I'm lucky. I know it.
I have a single friend with young daughters, ages 3 and 7. Their father is not in the picture. Both my friend and her daughters have been sick near constantly this winter, a round-robin of colds and pneumonia and strep. My friend is a teacher. Between both her illnesses and her daughters', she's had to stay home from her job to care for herself and for them.
They've been too sick for daycare, and she has no family nearby. Now the school she teaches for wants her to pony up for the fees they've paid to substitute teachers. She can barely afford groceries as it is.
"C'est la vie," she tells me, with an exhausted shrug. She is pale, with dark circles under her eyes.
She's done all she could do, and it's still not enough.
Which makes me wonder: What safety nets exist in your community for single parents?
If you're a single parent with a chronic disease, or with a child who's chronically ill, what safety nets do you rely on?

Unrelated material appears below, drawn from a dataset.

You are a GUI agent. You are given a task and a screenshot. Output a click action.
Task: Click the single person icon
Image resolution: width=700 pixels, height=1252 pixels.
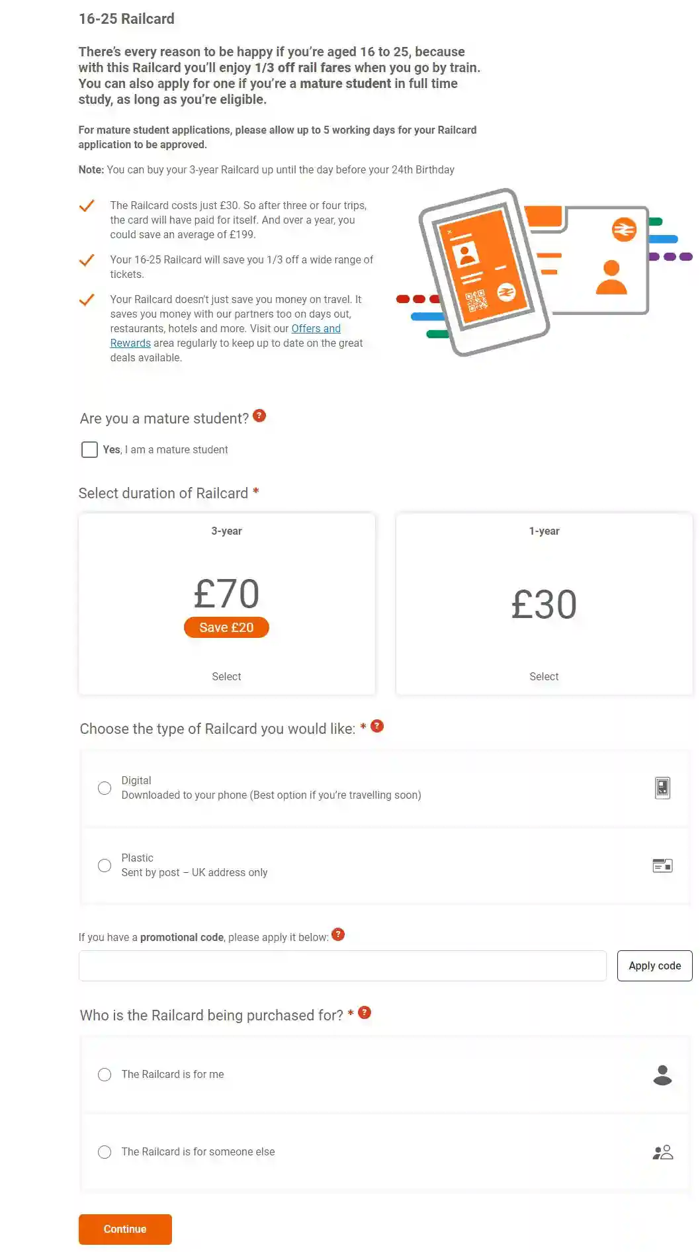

What options do you have for daycare?
Where do you find support?











ReaderComments (Page 1 of 1)
4-04-2011 @ 12:12AM
SamIam said...There are no guaranteed safety nets. I have a son who was for a period of time undergoing tests and doctor visits and was put on anti-seizure meds, and the workforce is not sympathetic to this. I spend every vacation day I had in either a doctor's office or the hospital, and every sick day was for the kids, not myself. If I was sick I would drag my butt to work. And while my bosses were not heartless people, I could tell I was not liked for this reason. I was deemed unreliable, not focused on work, and was punished for it by having important assignments reassigned, or having to face an inqusition about certain matters when I got back. Meanwhile kidless coworkers would call in sick when their A/C died b/c their dog needed help so he wasn't stuck in a too warm house all day (true story!) and those coworkers are not frowned upon. Did my work suffer? Probably-I had one child in the ICU twice in 8 mths, all while I was mid-divorce. But the general feeling is that the US workplaces just don't care if you have sick kids, b/c you can be replaced. It is a tough world we live in right now! I vote they allow sick kid daycare for mildly sick kids to hang out in, or a huge crazy thought: stop punishing mothers for sick days. Let them make up the work by remote work, extra days, etc. P.S. I do have friends that have taken my kids before, but it is not something that can be done too much without straining a relationship!
Reply
7-07-2011 @ 3:46AM
Clea said...My safety net is thin, but I do have some family living nearby in case of emergencies. I think this is necessary for both marrieds and singles, but having a terrible boss creates a problem in and of itself; I decided to move on and am in search of working for a decent and compassionate boss. Just my .02 as a single mom.
Reply
8-30-2011 @ 4:47AM
melanie said...Maybe America should wake up and provide real support for its citizens rather than the utterly pathetic approach it has currently. No health care system, work related health care that provides nothing and if you lose your job you lose your heatlh care. Unemployment benefits, support for single mothers so they don't have to work and end up neglecting their kids in order to survive. Hey how about it America wake up and smell the poor people lying on the pavement. You don't educate your children, you are a country of evangelists who don't really care about anyone. Single mothers should not have to worry about survival, they should be able to look after their children and if the father won't support them then the state has to step in.